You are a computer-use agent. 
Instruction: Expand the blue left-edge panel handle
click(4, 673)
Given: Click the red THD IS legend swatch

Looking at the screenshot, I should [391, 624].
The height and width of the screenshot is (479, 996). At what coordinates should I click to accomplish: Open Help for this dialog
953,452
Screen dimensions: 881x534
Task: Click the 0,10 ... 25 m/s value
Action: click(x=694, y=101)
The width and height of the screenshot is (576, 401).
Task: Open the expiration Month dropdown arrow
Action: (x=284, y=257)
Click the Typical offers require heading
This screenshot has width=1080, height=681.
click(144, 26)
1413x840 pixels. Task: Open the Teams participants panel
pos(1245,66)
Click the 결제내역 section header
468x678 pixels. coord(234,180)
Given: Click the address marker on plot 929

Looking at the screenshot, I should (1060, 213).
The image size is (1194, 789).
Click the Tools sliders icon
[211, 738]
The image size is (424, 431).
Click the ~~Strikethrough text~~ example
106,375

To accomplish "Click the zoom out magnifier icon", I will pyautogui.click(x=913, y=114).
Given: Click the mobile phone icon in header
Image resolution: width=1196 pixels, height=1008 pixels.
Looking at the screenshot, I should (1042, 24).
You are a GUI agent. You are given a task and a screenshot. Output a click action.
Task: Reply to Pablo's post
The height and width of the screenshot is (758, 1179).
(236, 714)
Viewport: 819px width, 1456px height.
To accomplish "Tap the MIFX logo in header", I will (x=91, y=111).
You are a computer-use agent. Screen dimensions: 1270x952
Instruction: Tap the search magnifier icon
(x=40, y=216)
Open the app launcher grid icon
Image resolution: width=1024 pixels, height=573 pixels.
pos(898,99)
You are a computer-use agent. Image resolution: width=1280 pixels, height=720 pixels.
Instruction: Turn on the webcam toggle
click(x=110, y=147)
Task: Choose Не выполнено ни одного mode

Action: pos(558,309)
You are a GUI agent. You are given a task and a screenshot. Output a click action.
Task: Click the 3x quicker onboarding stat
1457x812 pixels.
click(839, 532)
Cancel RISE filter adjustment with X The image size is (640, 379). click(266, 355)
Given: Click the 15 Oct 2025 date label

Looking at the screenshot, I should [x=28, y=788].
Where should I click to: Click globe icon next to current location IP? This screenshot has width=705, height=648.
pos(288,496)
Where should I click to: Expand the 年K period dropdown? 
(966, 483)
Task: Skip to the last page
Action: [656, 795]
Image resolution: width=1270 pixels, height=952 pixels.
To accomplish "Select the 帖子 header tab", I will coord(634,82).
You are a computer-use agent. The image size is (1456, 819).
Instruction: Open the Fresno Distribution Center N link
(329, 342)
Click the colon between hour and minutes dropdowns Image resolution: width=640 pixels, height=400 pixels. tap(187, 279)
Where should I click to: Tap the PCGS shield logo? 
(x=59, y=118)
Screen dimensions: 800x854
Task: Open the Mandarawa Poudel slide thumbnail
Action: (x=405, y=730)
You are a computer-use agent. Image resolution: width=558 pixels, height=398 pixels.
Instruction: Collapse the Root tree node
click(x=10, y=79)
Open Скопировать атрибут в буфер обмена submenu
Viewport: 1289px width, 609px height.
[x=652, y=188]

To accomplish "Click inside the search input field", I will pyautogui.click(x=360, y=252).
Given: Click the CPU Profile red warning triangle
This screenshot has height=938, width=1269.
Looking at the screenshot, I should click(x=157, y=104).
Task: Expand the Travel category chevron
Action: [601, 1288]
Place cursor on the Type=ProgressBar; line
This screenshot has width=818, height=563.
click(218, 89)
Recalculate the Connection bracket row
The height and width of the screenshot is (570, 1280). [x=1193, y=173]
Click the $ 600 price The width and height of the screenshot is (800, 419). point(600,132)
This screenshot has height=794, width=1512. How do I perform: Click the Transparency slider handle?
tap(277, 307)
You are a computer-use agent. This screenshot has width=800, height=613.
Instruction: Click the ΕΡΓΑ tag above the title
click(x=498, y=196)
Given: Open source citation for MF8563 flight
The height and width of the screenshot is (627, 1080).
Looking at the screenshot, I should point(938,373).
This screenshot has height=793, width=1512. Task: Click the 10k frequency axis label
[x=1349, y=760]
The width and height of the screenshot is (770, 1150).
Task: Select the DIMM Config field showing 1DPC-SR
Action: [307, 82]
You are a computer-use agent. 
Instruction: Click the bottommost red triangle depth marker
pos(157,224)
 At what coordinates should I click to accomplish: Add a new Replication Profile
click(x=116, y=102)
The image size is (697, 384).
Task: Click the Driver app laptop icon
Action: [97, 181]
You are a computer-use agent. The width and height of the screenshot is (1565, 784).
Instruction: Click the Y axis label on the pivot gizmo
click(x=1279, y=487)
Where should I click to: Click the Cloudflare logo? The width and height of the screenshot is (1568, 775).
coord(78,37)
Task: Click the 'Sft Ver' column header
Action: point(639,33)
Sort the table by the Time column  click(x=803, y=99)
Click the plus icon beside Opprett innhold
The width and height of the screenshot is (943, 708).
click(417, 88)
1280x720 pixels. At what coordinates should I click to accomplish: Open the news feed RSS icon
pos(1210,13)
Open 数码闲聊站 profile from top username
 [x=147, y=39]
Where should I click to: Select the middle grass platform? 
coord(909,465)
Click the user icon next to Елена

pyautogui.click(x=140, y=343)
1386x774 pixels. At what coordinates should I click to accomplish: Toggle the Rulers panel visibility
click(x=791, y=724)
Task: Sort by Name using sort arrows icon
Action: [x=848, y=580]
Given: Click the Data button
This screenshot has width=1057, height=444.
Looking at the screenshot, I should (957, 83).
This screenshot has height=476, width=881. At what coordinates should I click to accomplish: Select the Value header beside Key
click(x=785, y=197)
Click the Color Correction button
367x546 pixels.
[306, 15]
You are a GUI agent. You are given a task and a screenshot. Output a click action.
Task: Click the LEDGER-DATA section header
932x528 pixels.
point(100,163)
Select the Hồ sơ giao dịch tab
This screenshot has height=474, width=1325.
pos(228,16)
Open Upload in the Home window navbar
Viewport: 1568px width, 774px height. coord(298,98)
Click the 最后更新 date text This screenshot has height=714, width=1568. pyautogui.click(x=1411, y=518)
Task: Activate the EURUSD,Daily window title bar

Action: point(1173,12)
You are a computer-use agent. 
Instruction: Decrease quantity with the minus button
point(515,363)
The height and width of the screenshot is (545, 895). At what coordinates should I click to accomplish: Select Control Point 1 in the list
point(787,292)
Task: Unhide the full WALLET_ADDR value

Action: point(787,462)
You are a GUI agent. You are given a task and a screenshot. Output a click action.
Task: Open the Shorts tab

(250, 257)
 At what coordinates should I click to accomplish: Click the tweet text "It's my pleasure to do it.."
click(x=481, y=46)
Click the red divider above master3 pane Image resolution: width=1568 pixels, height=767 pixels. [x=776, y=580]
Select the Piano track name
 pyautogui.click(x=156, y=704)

Description of the task:
Up to and including the line with "Given: Click the mobile phone icon in header", output each line of the entries above exactly, starting from the first.

Written solution:
You are a computer-use agent. 
Instruction: Expand the blue left-edge panel handle
click(4, 673)
Given: Click the red THD IS legend swatch

Looking at the screenshot, I should [391, 624].
The height and width of the screenshot is (479, 996). At what coordinates should I click to accomplish: Open Help for this dialog
953,452
Screen dimensions: 881x534
Task: Click the 0,10 ... 25 m/s value
Action: click(x=694, y=101)
The width and height of the screenshot is (576, 401).
Task: Open the expiration Month dropdown arrow
Action: (x=284, y=257)
Click the Typical offers require heading
This screenshot has width=1080, height=681.
click(144, 26)
1413x840 pixels. Task: Open the Teams participants panel
pos(1245,66)
Click the 결제내역 section header
468x678 pixels. coord(234,180)
Given: Click the address marker on plot 929

Looking at the screenshot, I should (1060, 213).
The image size is (1194, 789).
Click the Tools sliders icon
[211, 738]
The image size is (424, 431).
Click the ~~Strikethrough text~~ example
106,375

To accomplish "Click the zoom out magnifier icon", I will pyautogui.click(x=913, y=114).
Given: Click the mobile phone icon in header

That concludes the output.